Antes de que existieran los teléfonos inteligentes, solía llevar un libro conmigo a todas partes. O un cómic. O una libreta. O un puzle. Cuando una situación se volvía aburrida o insostenible, sacaba lo que tuviese en la mochila y me ponía con ello. Pero era aparatoso: un libro es pesado, un puzle se rompe, los lápices se caen, etcétera. Así que a veces no me quedaba más remedio que mirar cualquier cosa de mi entorno que fuese más interesante que lo que estuviera pasando en ese momento.

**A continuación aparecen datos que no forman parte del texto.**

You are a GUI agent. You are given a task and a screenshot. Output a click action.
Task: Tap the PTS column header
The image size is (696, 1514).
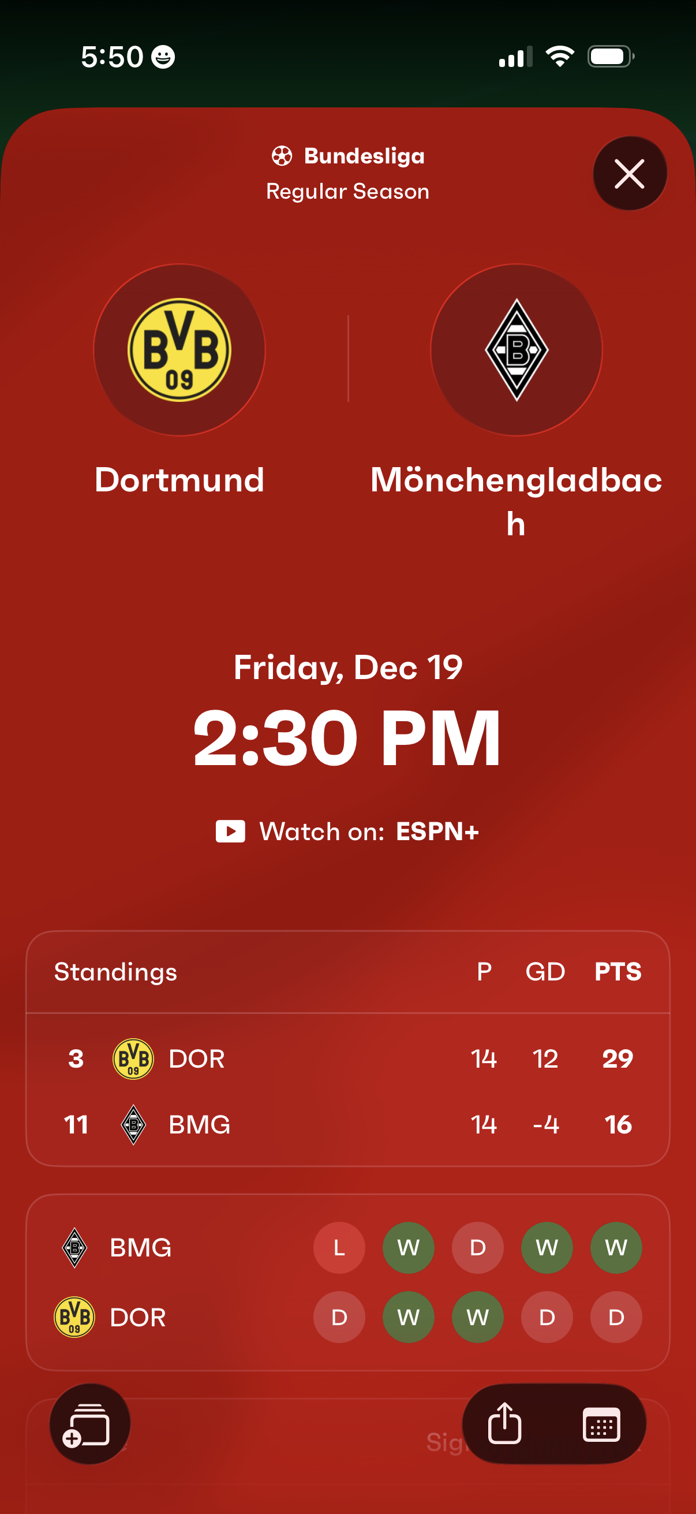[x=617, y=972]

Porque el mundo es interesante, sí, pero solo a ratos, y solo para algunas personas.
Ha sido así antes y después de la llegada de los teléfonos inteligentes. Algunos siempre hemos tenido la necesidad de desconectar de lo que no nos interesaba. Pero jamás ha sido tan fácil y cómodo como ahora. En un segundo puedes acceder a todo el conocimiento humano, grabar un recuerdo, ver dónde estás en un mapa o simplemente entretener tu cerebro con un juego. Todo lo que antes llevábamos en una mochila cabe ahora en la palma de una mano.

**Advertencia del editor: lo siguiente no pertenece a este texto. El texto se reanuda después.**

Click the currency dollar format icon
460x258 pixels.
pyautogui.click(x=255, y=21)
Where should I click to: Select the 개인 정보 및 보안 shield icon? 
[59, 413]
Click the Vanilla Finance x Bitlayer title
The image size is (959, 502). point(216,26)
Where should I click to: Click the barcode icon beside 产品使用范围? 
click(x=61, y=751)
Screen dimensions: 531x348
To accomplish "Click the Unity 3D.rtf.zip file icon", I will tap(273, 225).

Es fácil, pero aún es demasiado evidente. Todavía hace falta ejecutar una serie de gestos: sacar el teléfono del bolsillo, sostenerlo en la mano y mirarlo fijamente. Y cuando eso ocurre, otras personas pueden sentirse ofendidas. Los motivos por lo que se sienten ofendidas son de lo más diverso: en ocasiones se percibe una falta de respeto, sobre todo si una persona está hablando o haciendo algo que considera significativo. En otras, se trata una reacción aprendida.
“Lo peor es que ya no puedo usar mi teléfono delante de la gente”, ironiza Charlene deGuzman al hablar sobre las reacciones a su corto “I forgot my phone”, en el que la protagonista se ve aislada de los demás, desconectada por el uso compulsivo que otros hacen de sus teléfonos móviles. En su Tumblr resume su queja existencial: “Algo está pasando delante de ti, en este mismo instante, y tú te lo estás perdiendo”.
Es una llamada al carpe diem, la suya. No interrumpas el milagro del presente, no contamines momentos maravillosos con un flujo de datos triviales, no caigas víctima de la obsesión moderna por contarle a todos lo que estás haciendo, no ignores a quien tengas delante, levanta la mirada de aquel cacharro de vez en cuando y mira a los ojos. Es un mensaje maravilloso, y en apariencia impecable: vive, no seas un esclavo del móvil inteligente.
Quizá yo sea un maleducado, pero si alguien me quitara de las manos un libro solo porque no estoy disfrutando de un atardecer, me enfadaría. Si encima me llamara esclavo o zombi, le lanzaría el libro a la cara. O el puzle. O el iPad. Bueno, quizá el iPad no, porque es muy pesado y caro, pero ya me entendéis. ¿Por qué? Porque yo decido a qué dedicar mis recursos mentales en un momento dado.
Yo decido cuándo prestar atención.
Habrá momentos en que desee compartir una mirada con quien está conmigo, y otros en los que sencillamente no tendré nada que decir o hacer. Y otros en los que preferiré estar lejos, muy lejos, en otro sitio. Mi mente es así: vagabundea y se rebela. Quizá la de otros prefiera mantenerse aferrada a las certezas aparentes de lo que tiene delante; a mí eso no me disgusta, pero no puedo ni quiero hacerlo constantemente. Nadie puede.
Todos tenemos ausencias mentales, espacios privados de desconexión y distracción. Con el móvil son muy visibles, pero no por ello voy a demonizarlo, porque no es la causa del problema. Es solo una circunstancia, un facilitador de algo innato y muy humano. El problema no es la distracción, sino la molestia que sentimos al descubrirla, el golpe que supone para nuestro ego. ¿Que cómo se supera eso? Hablando de ello con las personas involucradas.
Cuando ya no haga falta sacar un teléfono del bolsillo, cuando nuestro pensamiento y la red sean todo uno, solo podremos hablar. Y cortos como “I forgot my phone” ya no tendrán sentido.